# Text provided
———

However, real estate isn’t free of its drawbacks; home prices and rents have inflated at a faster rate than wages, creating an affordability crisis and economic inequality. Real Estate is an illiquid asset, and the 2008 housing crisis proved that even real estate investments are not free of volatility. Despite the 2008 housing market crash, which seems like a nightmare that’s only just released its hold on Americans, Real Estate is the single largest asset class in the U.S., with its worth estimated to be over $50 trillion! In essence, real estate value is more than double the size of the U.S. stock market!

These numbers represent what real estate is to the U.S. economy and personal wealth. If these numbers are making you lean towards real estate investments, you’d have to glance over a few real estate terms and definitions that are crucial to being an Investor in the sector.

It’s worth mentioning that real estate accounting and taxation are some of the most complex requirements that need a professional touch. Profitjets is renowned for its proficiency in real estate accounting and can undertake your comprehensive bookkeeping and accounting needs for the best Industry prices.

Table of Contents

Real Estate Investment Terms

1. Appreciation:

The increase in the value of a property over time, driven by factors like inflation, property improvement, or an increase in demand. For example, a property purchased at $5000 in 2020 is currently valued at $5500; the property has appreciated by $500.

    2.  Cap Rate (Capitalization Rate):  

    A measure used to calculate the return on investment without factoring in debt. It’s used to compare investment properties. A higher Cap Rate indicates higher return and risk.

    Formula: Cap Rate = Net Operating Income ÷ Value of the Property

    3.  Cash Flow:

    The cash earned from a rental property after deducting all expenses. Positive cash flow indicates an operating income in excess of costs, i.e., operationally profitable.

    Formula: Cash Flow = Rental Income – Operating Expenses – Debt Service

    4.  Debt Service:

    The total debt payments on outstanding debt due for a period (monthly or annually). It includes both the principal and interest elements. It’s used to calculate the cost of debt financing and to calculate the Debt Service Coverage Ratio (DSCR)

    Real Estate Terms

    5.  Equity:

    Value represents the owner’s stake in a property. It is calculated by subtracting the mortgage due from the property’s market value. The owner’s stake increases in value as the market price appreciates, and the mortgage portion reduces with time.

    6.  Foreclosure:

    Failed debt servicing (mortgage payments) leads to the lender legally seizing ownership of the property. The lender typically sells the property to earn the remainder of the debt payment. This could occur due to financial hardships or recessions.

    7.  Homeowners Association (HOA):

    A smaller community within a community of homeowners (such as an apartment complex or a group of condominiums) that regulates the rules of using the shared space and oversees maintenance activities, like landscaping. Homeowners are typically expected to pay a monthly or annual fee.  

    8.  Leverage:

    Financing a property through debt enables investors to purchase more with less of their funds. It boosts potential earnings but comes with the risk of losses.

    9.  Property Management:

    A professional service you can hire to manage the day operations of a property. It includes several tasks like screening for potential tenants, rent collection, taking care of maintenance, etc. It is suitable for property owners who don’t reside in the area or owners who have several properties.

    10.   Return on Investment:

    A measure of profitability. It is obtained by dividing the net profit by the investment value (the total purchase price) and representing it as a percentage. It helps investors make property comparisons and informed decisions.

———

# Dataset records
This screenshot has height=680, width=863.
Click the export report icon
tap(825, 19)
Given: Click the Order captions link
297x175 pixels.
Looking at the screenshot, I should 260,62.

———

# Tasks to perform
1/ Using the piece on real estate terms, explain in one to three sentences why an owner's equity in a property grows over time.
2/ Write the next part of the piece on real estate terms, picking up after its last sentence.

# Written responses
1/ Equity is the property's market value minus the mortgage still owed. It grows from two sides: the market price rises as the property appreciates, and the mortgage balance shrinks over time.

2/
    Formula: ROI = (Net Profit ÷ Investment Value) × 100

    11.   Turnkey Property:

    A fully renovated project that is ready to move in or rent. Potential buyers must make close to ‘0’ efforts to put the project up for rental income after purchase quickly. Property managers typically manage such projects.

    12.   Depreciation:

    A non-cash deduction recognized by the IRS as a deductible expense, depreciation helps property owners recoup the investment in their property over time. It’s worth noting that a property can be depreciated, but not the land it’s on. As per the IRS guidelines, Residential properties depreciate over 27.5 years.

    13.  1031 Exchange:

    The IRS encourages reinvestment in real Estate through a tax-deferred guideline that allows real estate investors/homeowners to sell one investment property and purchase another “like-kind” property without having to pay capital gains taxes immediately. It’s important to note that this benefit is subject to strict IRS rules and timelines.

    14.   Flipping:

    It involves purchasing a property with the intention of reselling it for a profit. It involves quick renovation and prompt execution to achieve a profitable sale. It is riskier than holding an investment for an extended period.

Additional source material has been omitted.